The Project Stress Index, a measure of construction projects that have been delayed or abandoned, ticked up 1% from September to October after dropping throughout the summer. The increase puts the benchmark about 4.9% above its 2021 baseline, said Devin Bell, assistant economist at ConstructConnect.
“The Project Stress Index rose this month following three consecutive months of decline in the index,” Bell told Construction Dive. “The rise was largely due to an increase in bid date delays with on-hold activity largely offsetting its impact.”

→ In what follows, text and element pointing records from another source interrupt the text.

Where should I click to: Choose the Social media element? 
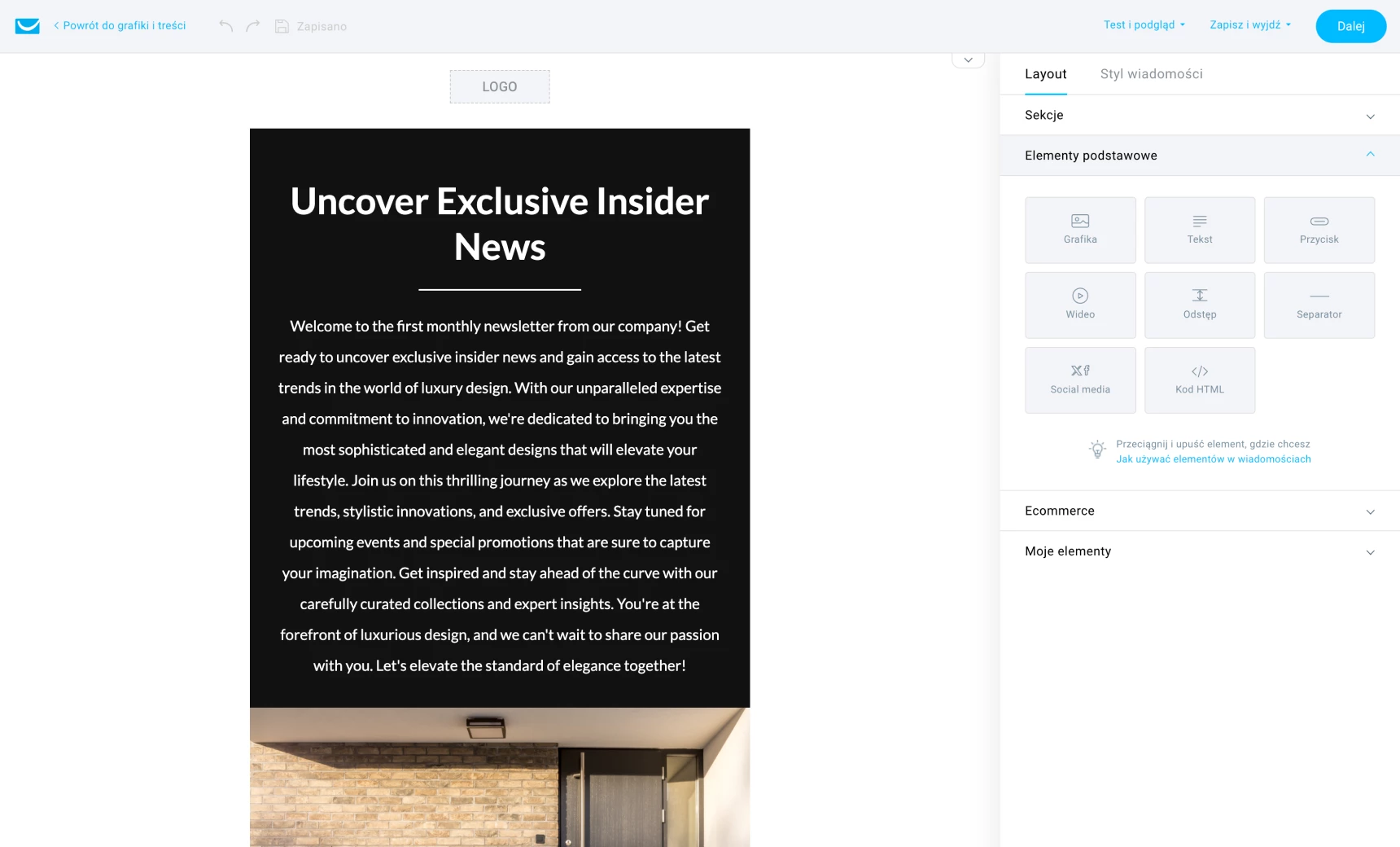1080,380
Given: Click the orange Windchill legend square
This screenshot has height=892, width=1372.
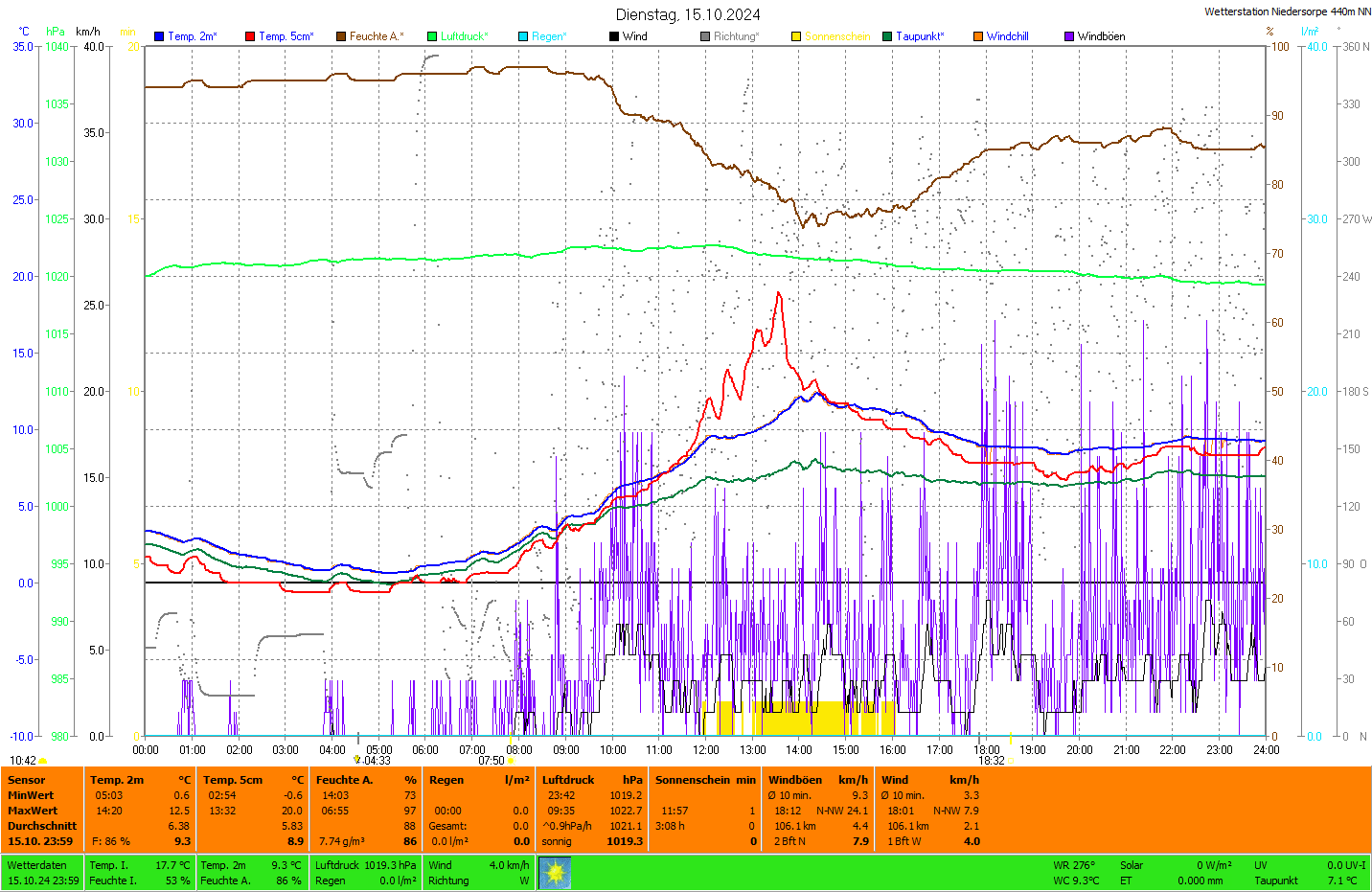Looking at the screenshot, I should click(978, 36).
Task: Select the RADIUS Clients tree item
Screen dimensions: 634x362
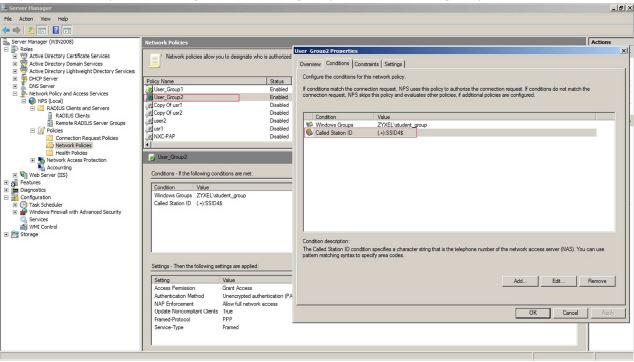Action: (73, 116)
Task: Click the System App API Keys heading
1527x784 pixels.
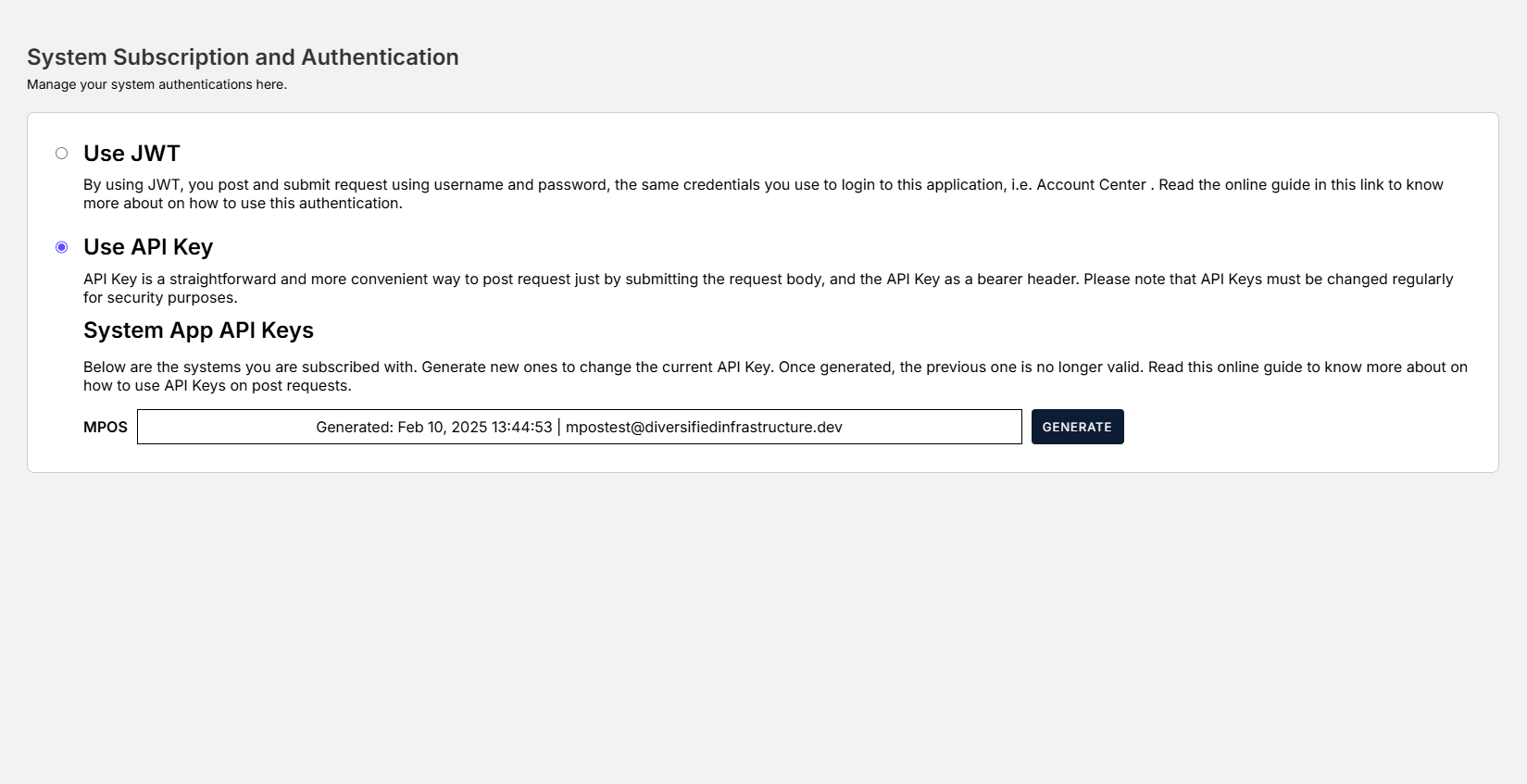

Bid date delays jumped 8.5% in October, along with a 1.9% increase in overall project abandonments, according to the report. An 8.2% drop in projects placed on hold partly tempered those increases.
The shutdown’s effects showed up clearly in public construction activity, Bell told Construction Dive. Public project abandonments surged 45.8% from October 2024, in addition to a 2.6% increase in public projects placed on pause. Bell said public sector stress intensified in October as agencies froze construction decisions due to the shutdown.
“External economic events have heavily influenced both private and public abandonment activity,” Bell told Construction Dive. “This was seen in October, with public project abandonment activity rising as the government was shut down for the whole month.”
Nevertheless, the overall Project Stress Index remains well below the mid-year spike following the post-Liberation Day tariff jump. That highlights potential resilience in the construction market despite economic and political uncertainty, said Bell.
In the private sector, abandonments fell modestly in October and have remained largely steady following Liberation Day. Private projects placed on hold dropped about 68.9% since last October, said Bell.
Overall stress conditions sit roughly in line with last year’s level, up just 0.4% compared to October 2024. Still, Bell added cost pressures mixed with public funding changes will continue to test project viability.
The federal government reopened on Nov. 13, meaning any normalization of public construction activity will not appear until next month’s report. The new spending bill which allowed the government to reopen provides temporary funding for most agencies through January 2026.